Summary of Studies Showing Sex-Differences in Pharmacokinetics:
Psychoactive Medications
Many anticholinergic psychoactive medications have been investigated for
sex-differences in absorption, distribution, metabolism and excretion. A
study of cyclobenzaprine examined sex-differences using a series of
open-label, three-period, randomized, crossover studies. The first study
included 24 healthy young subjects (mean age: 25.5 years), the second 18
healthy subjects (mean age: 28.7 years), and the third 12 older subjects
(mean age: 71.3 years). The primary objective was to investigate the
pharmacokinetics and bioavailability of cyclobenzaprine with attention
to the effects of sex, age and hepatic insufficiency (table 2). There
were small significant differences in the area under the curve (AUC) and
CMAX between sexes in the older
group77. This is most likely due to accumulation of
drug in the group of older females. A study of the benzodiazepine
diazepam demonstrated a shorter t1/2 and a greater
plasma clearance in men in comparison to women (table
2)78. In a population of men and women receiving
olanzapine for Alzheimer’s Disease (AD) or schizophrenia, between one
and six samples were analyzed from each individual to determine
sex-differences in olanzapine clearance. Sex was found to be responsible
for 12% of variability in
olanzapine elimination. Men cleared olanzapine 38% faster than
women79. A natural pharmacokinetic study of
anticholinergic antidepressants in older adults looked for
sex-differences in serum concentrations. The ratio of absolute serum
concentration in comparison to the dose-adjusted serum concentration was
1.1-1.5-fold higher in women than in men for clomipramine and
trimipramine. This was despite a dose reduction in females who received
10-30% lower dose but still achieved serum levels equivalent to male
participants80. Findings of Mundo and Untereckeret al. suggest that clomipramine levels are not related to
sex81,82 but rather the metabolites of clomipramine
accumulate contributing to the higher plasma levels seen in women. A
second naturalistic study of antidepressants that examined 19,870 blood
samples failed to show a difference for the tricyclic antidepressants
clomipramine or fluvoxamine83 which is in keeping with
findings of Mundo and Unterecker81,82. However, in a
study that examined dose regimens of fluvoxamine separately, a dose
dependent sex difference in serum fluvoxamine concentration was
observed. At a 100 mg daily oral dose, women achieved higher serum
fluvoxamine concentrations than men, but with a 200 mg daily oral dose
the serum concentrations were no longer statistically significantly
different84. This may relate to a saturable
metabolizing enzyme that is in a greater concentration or more active in
men. Sex was correlated to paroxetine plasma concentrations in three
studies that examined the effect of sex on paroxetine pharmacokinetics.

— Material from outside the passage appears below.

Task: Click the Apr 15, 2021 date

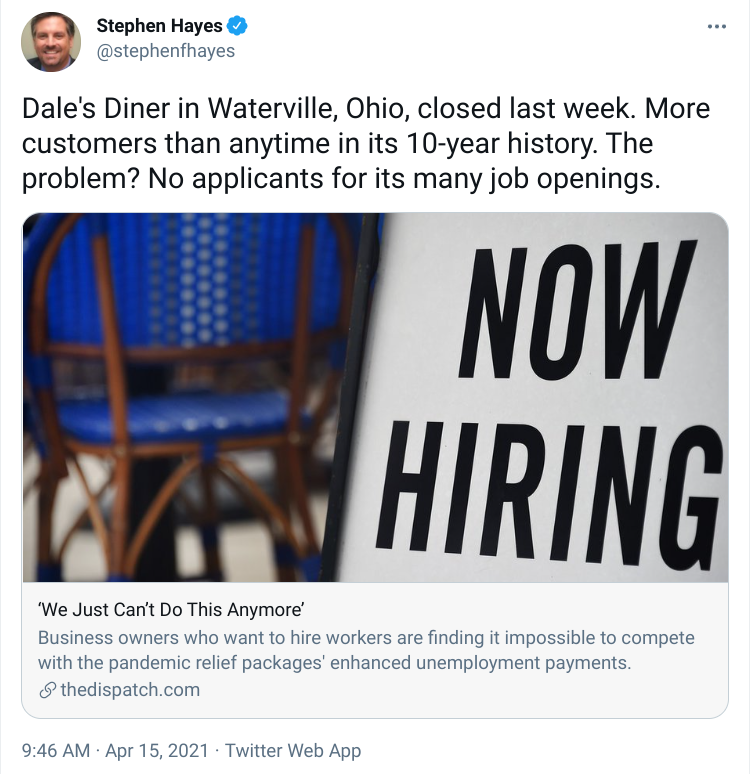Action: (157, 750)
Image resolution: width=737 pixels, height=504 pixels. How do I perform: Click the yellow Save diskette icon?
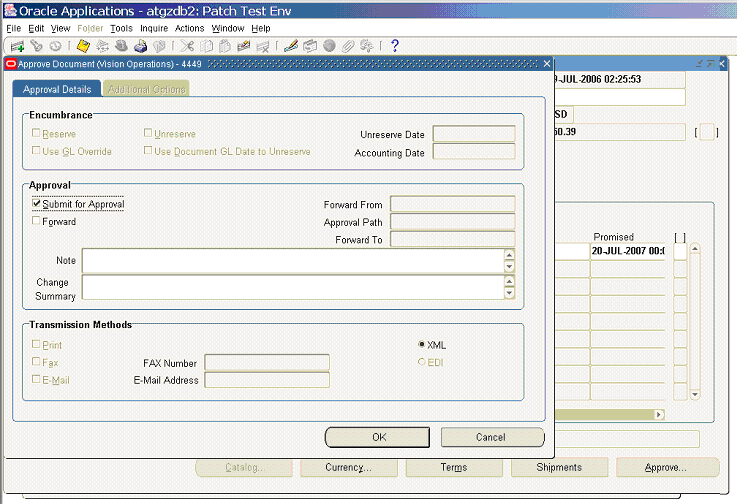coord(83,46)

In a study of 171 subjects aged ≥70 years, men had a higher paroxetine
Vd (461± 260 L) compared to women (346 ± 256
L)85. In a study of 1,677 older men and women the
serum concentration of paroxetine was 32% higher in women (86 nmol/L
versus 65 nmol/L, p<0.001)83. In a third
study of 70 patients the plasma concentration of paroxetine was higher
in women across age groups (28 versus 16 ng/mL;
p=0.001)86. The mean AUC and CMax for
bupropion, a mildly anticholinergic antidepressant, were higher in women
than men, however once these parameters were standardized for body
weight the statistical significance was lost87. For
bupropion, older women had a larger Vd and longer
t1/2 than young men. This does make it challenging to
know how much of the effect was attributable to sex versus
age88. Amitriptyline plasma levels were higher in
women in a study of 110 inpatients receiving routine doses of
amitriptyline89, but no significant sex-difference in
serum concentration of amitriptyline was noted in the study by Reiset al. 83. Nortriptyline plasma levels were
affected by sex with females experiencing higher plasma
levels90. Desipramine was shown to have a longer
elimination t1/2 and a faster oral clearance in older
men than in older women91. When examining risperidone
plasma concentrations, the only parameter to exhibit a statistically
significant difference between males and females was the plasma
concentration/dose ratio. When weight was used to adjust the plasma
concentration any difference was lost92. Many of these
psychoactive medications are metabolized by CYP2D6 and a sex-related
difference in CYP2D6 activity has not consistently been identified in
the literature93 which means there are likely other
sex-dependent mechanisms contributing to these pharmacokinetics
differences. In summary, while many sex-differences exist in the
pharmacokinetics of psychoactive anticholinergic medications, the
clinical relevance is unclear. The small increases in drug exposure that
were identified (most often by women) may help explain the increased
experience of adverse events by women94,95.